+++ Input for this task +++

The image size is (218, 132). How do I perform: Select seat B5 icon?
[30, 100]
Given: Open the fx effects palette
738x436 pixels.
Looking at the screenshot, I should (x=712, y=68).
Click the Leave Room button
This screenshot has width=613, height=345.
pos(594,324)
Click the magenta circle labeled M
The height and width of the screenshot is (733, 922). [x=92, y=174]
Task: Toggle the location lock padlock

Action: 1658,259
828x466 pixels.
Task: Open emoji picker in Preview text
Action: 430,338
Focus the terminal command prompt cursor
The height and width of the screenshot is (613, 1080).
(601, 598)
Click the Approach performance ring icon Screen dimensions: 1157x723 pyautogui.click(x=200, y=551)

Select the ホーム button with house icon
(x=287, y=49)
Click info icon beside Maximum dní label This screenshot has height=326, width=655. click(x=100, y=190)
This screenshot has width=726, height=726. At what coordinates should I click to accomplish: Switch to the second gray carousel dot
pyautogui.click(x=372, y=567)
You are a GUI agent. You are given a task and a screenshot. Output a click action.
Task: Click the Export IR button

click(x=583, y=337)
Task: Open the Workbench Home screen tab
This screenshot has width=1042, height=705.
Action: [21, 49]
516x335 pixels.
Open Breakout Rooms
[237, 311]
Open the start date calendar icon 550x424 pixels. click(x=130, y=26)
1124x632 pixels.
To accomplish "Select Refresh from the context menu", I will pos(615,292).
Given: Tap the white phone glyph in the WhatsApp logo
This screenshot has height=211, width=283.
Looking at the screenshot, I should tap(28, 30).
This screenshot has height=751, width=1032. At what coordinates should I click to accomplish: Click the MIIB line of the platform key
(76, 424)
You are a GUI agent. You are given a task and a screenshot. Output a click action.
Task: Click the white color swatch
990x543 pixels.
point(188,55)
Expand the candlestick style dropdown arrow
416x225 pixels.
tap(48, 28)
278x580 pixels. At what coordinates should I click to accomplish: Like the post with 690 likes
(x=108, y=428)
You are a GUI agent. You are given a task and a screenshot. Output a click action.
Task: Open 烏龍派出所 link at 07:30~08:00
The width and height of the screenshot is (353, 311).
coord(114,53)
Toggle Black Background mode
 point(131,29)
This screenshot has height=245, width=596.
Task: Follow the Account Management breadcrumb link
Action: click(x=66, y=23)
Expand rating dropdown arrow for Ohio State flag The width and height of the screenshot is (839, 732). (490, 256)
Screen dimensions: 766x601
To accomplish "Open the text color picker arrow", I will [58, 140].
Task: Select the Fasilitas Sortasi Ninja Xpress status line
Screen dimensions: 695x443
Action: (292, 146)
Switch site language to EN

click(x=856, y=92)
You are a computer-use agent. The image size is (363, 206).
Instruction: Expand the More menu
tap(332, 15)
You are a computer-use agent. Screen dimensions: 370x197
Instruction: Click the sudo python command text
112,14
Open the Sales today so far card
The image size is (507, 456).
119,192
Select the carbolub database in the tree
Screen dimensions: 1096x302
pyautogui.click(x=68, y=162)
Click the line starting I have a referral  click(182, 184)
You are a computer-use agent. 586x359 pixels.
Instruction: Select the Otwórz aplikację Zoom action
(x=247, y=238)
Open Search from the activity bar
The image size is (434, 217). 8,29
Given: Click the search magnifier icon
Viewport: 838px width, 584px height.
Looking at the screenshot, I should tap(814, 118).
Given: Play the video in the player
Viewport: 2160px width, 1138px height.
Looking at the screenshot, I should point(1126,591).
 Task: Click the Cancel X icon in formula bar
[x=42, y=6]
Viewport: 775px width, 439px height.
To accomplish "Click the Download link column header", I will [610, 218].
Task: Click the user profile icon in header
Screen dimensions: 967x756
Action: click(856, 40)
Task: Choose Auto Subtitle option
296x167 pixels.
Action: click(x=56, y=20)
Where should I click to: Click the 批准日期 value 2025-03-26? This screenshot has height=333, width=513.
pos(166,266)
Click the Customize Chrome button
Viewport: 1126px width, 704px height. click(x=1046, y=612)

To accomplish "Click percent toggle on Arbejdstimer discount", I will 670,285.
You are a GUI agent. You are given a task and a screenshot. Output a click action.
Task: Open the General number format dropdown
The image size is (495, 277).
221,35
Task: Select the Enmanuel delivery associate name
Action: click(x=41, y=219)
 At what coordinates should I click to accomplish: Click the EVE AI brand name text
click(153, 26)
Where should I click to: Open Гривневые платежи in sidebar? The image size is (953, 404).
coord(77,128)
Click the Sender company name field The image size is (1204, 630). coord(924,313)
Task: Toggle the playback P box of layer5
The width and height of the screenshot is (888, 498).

+++

● Task objective
Print the listing lines from the line with "Task: Choose Auto Subtitle option" through the end of the listing, reproducing each line exactly.

● Solution for this exercise
Task: Choose Auto Subtitle option
296x167 pixels.
Action: click(x=56, y=20)
Where should I click to: Click the 批准日期 value 2025-03-26? This screenshot has height=333, width=513.
pos(166,266)
Click the Customize Chrome button
Viewport: 1126px width, 704px height. click(x=1046, y=612)

To accomplish "Click percent toggle on Arbejdstimer discount", I will 670,285.
You are a GUI agent. You are given a task and a screenshot. Output a click action.
Task: Open the General number format dropdown
The image size is (495, 277).
221,35
Task: Select the Enmanuel delivery associate name
Action: click(x=41, y=219)
 At what coordinates should I click to accomplish: Click the EVE AI brand name text
click(153, 26)
Where should I click to: Open Гривневые платежи in sidebar? The image size is (953, 404).
coord(77,128)
Click the Sender company name field The image size is (1204, 630). coord(924,313)
Task: Toggle the playback P box of layer5
The width and height of the screenshot is (888, 498).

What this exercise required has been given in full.